March 23, 2020
Look after yourself - not just your money - at a stressful time like this outbreak
As Canadians watch the stock markets tumble, many people are panicking, and none more so than retirees and those approaching retirement as they see the value of their nest eggs plummet.
"People are freaked," said Tracey Bissett, CFA, president of Bissett Financial Fitness in Etobicoke.
"It's terrifying for people," agreed Kelley Keehn, CFP, the renowned Canadian personal finance author. Liisa Tatem, a money coach and CFP based in Toronto, isn't "even bothering to look at my investments. I'm focusing on the long term."
The best first step you can make, all three financial experts say, is to stop panicking.
"Don't act out of fear and panic, because that's when you make decisions that aren't in your best interest," Tatem said.
Keehn says regaining perspective helps at such precarious times; there have been other market crashes and the market eventually bounces back.
"In 2008-09, it felt as if the world was falling apart, but the market did recover - and when the recovery comes, it often comes fast," Keehn said. "We always feel as if this is the worst and that the market will never come back. Markets usually rebound within three to five years."
For retirees who have their money invested in a RRIF (Registered Retirement Income Fund) and are required to withdraw from the RIF annually, the government is offering relief by reducing the percentage of the fund that must be withdrawn this year by 25 per cent.
"This is helpful because you don't want to withdraw money from investments at a loss," Keehn said.
For those who are nearing retirement and were hoping to be able to live off their investments, Keehn urges them to relax.
"You won't be withdrawing every cent out of your investments the minute you retire," she said. "Remember, it's not a loss of money unless you sell, so stick with your financial plan. There's still a good possibility of recovery, based on past crises.
"Investments are like a bar of soap - the more you touch them, the smaller they get."
Keehn reminds people nearing retirement to ensure that they have three-to-five years of retirement income invested in safe vehicles, such as GICs (guaranteed investment certificates, which pay low interest, but are secure) and to have $15,000 to $25,000 in liquid investments that can be turned to cash when needed.
"You want to make sure the cash flow is there to fund RIF withdrawals without selling investments at a loss," she said.
Each of the experts emphasizes the importance of having a financial plan and drawing on the advice of trusted financial planners and advisers during challenging times.
Tatem suggests that it might be helpful to draw up a COVID-19 savings and spending plan, because your circumstances may change if you are working from home.
"Look at where you may be able to save - if you're not taking transit, for example," Tatem said. "Can you sock that savings away?

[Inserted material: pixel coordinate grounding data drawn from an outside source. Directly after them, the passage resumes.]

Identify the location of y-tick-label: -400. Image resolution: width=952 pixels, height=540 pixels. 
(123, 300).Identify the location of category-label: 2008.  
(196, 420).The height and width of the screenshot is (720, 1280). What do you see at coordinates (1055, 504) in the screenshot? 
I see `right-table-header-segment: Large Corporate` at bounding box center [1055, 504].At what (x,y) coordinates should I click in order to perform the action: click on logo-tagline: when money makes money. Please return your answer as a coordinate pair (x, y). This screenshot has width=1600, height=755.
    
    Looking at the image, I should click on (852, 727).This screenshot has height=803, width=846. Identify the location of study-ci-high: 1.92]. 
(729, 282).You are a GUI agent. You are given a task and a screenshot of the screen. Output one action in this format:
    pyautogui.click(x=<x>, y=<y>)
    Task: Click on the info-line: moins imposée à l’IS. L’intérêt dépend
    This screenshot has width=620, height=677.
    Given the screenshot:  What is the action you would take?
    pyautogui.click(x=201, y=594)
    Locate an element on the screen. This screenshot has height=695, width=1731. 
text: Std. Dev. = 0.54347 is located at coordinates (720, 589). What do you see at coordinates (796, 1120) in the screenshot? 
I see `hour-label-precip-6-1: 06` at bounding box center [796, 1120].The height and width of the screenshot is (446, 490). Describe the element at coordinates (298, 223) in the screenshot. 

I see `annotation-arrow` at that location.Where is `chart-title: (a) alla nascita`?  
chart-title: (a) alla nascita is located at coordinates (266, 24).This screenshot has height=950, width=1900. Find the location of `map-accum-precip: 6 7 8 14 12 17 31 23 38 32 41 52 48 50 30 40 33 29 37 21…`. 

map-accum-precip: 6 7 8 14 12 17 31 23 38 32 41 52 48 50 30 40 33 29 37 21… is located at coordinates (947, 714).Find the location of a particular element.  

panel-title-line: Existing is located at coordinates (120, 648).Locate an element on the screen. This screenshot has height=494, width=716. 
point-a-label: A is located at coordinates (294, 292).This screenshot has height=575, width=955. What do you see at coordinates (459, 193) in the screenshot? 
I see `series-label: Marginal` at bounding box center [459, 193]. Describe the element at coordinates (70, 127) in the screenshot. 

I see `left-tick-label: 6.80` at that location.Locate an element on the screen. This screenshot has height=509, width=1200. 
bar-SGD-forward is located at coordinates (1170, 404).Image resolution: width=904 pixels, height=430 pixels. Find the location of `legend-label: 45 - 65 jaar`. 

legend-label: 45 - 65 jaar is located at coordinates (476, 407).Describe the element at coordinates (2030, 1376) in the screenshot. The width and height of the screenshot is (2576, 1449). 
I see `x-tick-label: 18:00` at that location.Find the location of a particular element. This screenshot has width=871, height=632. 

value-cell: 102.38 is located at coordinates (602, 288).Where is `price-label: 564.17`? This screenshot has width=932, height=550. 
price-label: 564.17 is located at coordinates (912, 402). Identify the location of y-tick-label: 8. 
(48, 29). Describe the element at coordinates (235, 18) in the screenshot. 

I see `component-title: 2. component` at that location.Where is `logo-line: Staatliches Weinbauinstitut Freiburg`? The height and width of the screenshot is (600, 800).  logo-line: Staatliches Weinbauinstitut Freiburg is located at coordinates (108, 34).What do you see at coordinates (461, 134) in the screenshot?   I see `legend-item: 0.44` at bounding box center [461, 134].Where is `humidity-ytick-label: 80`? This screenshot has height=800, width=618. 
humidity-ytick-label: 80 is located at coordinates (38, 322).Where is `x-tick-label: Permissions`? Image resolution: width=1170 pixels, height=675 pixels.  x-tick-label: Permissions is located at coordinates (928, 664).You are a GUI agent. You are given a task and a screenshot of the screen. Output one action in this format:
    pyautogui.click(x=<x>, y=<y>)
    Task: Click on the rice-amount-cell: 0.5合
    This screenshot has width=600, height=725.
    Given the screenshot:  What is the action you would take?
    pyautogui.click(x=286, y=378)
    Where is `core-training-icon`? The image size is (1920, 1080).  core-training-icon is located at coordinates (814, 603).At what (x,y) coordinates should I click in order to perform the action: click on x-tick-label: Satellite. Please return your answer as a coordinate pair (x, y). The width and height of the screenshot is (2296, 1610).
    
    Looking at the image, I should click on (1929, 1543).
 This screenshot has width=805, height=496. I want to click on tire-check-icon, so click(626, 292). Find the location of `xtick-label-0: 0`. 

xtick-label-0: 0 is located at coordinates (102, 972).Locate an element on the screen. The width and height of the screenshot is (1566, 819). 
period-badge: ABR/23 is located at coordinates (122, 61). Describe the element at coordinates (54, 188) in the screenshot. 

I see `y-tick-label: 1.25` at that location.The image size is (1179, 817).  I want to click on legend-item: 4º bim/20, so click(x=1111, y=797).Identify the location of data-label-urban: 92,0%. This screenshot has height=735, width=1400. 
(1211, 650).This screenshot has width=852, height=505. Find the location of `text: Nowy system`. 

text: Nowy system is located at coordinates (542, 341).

As you approach retirement, the more you can reduce costs, the longer you can make your assets last.
"If you are going to dip into your savings, do so in a planned way and track what you remove - this is where having a financial plan comes in handy. Also, look at the relief that is available. The government has come out with a lot of initiatives and the banks are offering a mortgage payment holiday. You can also talk to your bank about putting a line of credit in place, but be sure you only use it to support yourself during this difficult period. It's easy to soothe yourself by shopping online, but this is really there to pay for the essentials."
Professionals can help set you on the right track, too.
"Don't go into a downward spiral," Bissett said. "If you have a financial adviser, call them and talk to them to get some perspective on the situation. They have data and can also speak about past downturns. You can't get perspective on your own if you're freaked out.
"At times like these, really good financial advisers and planners show up for you."
Bissett believes that it is easy to get overwhelmed during a market downturn.
"People are very emotional when it comes to money and can go to a very dark place," she said. "It's important to look at the facts. It all comes back to what your goals are where your financial horizon (for retirement) is.
"If it was very close, you might have to delay retirement for a time or pick up other income. What could you do as a side hustle? Perhaps it's time to begin downsizing to cut expenses if the housing market will allow it. "
The trio of experts also agrees that it's important to look after yourself - not just your money - at a stressful time like this.
"Make your plan and try not to dwell on it," Tatem said. "Focus on connecting with other people, don't lose your sense of humour and think about what you're grateful for so you don't get into a negative mindset."